▸ **PROBLEM TO SOLVE**
Rewrite all of the material below, substituting "desktop assistant" for every occurrence of "GUI agent" and leaving everything else unchanged.

★ ★ ★ ★ ★ ★ ★

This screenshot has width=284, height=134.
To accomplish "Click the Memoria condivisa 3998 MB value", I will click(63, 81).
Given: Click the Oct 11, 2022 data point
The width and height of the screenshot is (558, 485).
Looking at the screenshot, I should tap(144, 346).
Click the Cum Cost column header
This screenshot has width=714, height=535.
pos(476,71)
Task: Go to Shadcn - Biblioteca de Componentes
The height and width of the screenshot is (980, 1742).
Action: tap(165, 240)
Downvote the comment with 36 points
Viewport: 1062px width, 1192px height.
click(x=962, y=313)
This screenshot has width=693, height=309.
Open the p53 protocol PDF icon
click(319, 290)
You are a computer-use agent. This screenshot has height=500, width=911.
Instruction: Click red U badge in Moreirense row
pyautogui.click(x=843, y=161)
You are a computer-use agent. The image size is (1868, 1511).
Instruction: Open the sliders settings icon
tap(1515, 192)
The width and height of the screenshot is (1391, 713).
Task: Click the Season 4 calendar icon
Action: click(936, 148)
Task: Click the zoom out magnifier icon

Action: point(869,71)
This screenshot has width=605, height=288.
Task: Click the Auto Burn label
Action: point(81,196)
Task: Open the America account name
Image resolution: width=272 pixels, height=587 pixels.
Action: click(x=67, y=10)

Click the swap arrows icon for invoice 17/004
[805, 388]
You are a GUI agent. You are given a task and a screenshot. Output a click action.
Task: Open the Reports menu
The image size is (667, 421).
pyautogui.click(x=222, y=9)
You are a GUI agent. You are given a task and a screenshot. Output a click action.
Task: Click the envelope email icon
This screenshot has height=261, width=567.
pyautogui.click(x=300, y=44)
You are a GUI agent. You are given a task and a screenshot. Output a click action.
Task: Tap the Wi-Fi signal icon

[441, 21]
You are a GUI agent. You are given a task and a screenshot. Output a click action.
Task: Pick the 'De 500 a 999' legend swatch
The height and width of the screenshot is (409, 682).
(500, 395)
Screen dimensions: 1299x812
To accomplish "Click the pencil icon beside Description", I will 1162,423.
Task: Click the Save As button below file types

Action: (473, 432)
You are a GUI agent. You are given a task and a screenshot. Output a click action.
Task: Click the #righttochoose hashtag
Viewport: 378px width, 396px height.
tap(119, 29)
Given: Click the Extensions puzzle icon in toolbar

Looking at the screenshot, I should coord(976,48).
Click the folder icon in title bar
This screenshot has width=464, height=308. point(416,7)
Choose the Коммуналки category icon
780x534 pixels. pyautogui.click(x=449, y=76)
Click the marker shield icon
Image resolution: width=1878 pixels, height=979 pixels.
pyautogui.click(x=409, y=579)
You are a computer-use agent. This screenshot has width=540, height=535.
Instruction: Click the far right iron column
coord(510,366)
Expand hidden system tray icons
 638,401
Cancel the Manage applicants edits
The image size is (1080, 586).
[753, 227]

★ ★ ★ ★ ★ ★ ★

▸ **EXERCISE RESPONSE**
This screenshot has width=284, height=134.
To accomplish "Click the Memoria condivisa 3998 MB value", I will click(63, 81).
Given: Click the Oct 11, 2022 data point
The width and height of the screenshot is (558, 485).
Looking at the screenshot, I should tap(144, 346).
Click the Cum Cost column header
This screenshot has width=714, height=535.
pos(476,71)
Task: Go to Shadcn - Biblioteca de Componentes
The height and width of the screenshot is (980, 1742).
Action: tap(165, 240)
Downvote the comment with 36 points
Viewport: 1062px width, 1192px height.
click(x=962, y=313)
This screenshot has width=693, height=309.
Open the p53 protocol PDF icon
click(319, 290)
You are a computer-use agent. This screenshot has height=500, width=911.
Instruction: Click red U badge in Moreirense row
pyautogui.click(x=843, y=161)
You are a computer-use agent. The image size is (1868, 1511).
Instruction: Open the sliders settings icon
tap(1515, 192)
The width and height of the screenshot is (1391, 713).
Task: Click the Season 4 calendar icon
Action: click(936, 148)
Task: Click the zoom out magnifier icon

Action: point(869,71)
This screenshot has width=605, height=288.
Task: Click the Auto Burn label
Action: point(81,196)
Task: Open the America account name
Image resolution: width=272 pixels, height=587 pixels.
Action: click(x=67, y=10)

Click the swap arrows icon for invoice 17/004
[805, 388]
You are a desktop assistant. You are given a task and a screenshot. Output a click action.
Task: Open the Reports menu
The image size is (667, 421).
pyautogui.click(x=222, y=9)
You are a desktop assistant. You are given a task and a screenshot. Output a click action.
Task: Click the envelope email icon
This screenshot has height=261, width=567.
pyautogui.click(x=300, y=44)
You are a desktop assistant. You are given a task and a screenshot. Output a click action.
Task: Tap the Wi-Fi signal icon

[441, 21]
You are a desktop assistant. You are given a task and a screenshot. Output a click action.
Task: Pick the 'De 500 a 999' legend swatch
The height and width of the screenshot is (409, 682).
(500, 395)
Screen dimensions: 1299x812
To accomplish "Click the pencil icon beside Description", I will 1162,423.
Task: Click the Save As button below file types

Action: (473, 432)
You are a desktop assistant. You are given a task and a screenshot. Output a click action.
Task: Click the #righttochoose hashtag
Viewport: 378px width, 396px height.
tap(119, 29)
Given: Click the Extensions puzzle icon in toolbar

Looking at the screenshot, I should coord(976,48).
Click the folder icon in title bar
This screenshot has width=464, height=308. point(416,7)
Choose the Коммуналки category icon
780x534 pixels. pyautogui.click(x=449, y=76)
Click the marker shield icon
Image resolution: width=1878 pixels, height=979 pixels.
pyautogui.click(x=409, y=579)
You are a computer-use agent. This screenshot has width=540, height=535.
Instruction: Click the far right iron column
coord(510,366)
Expand hidden system tray icons
 638,401
Cancel the Manage applicants edits
The image size is (1080, 586).
[753, 227]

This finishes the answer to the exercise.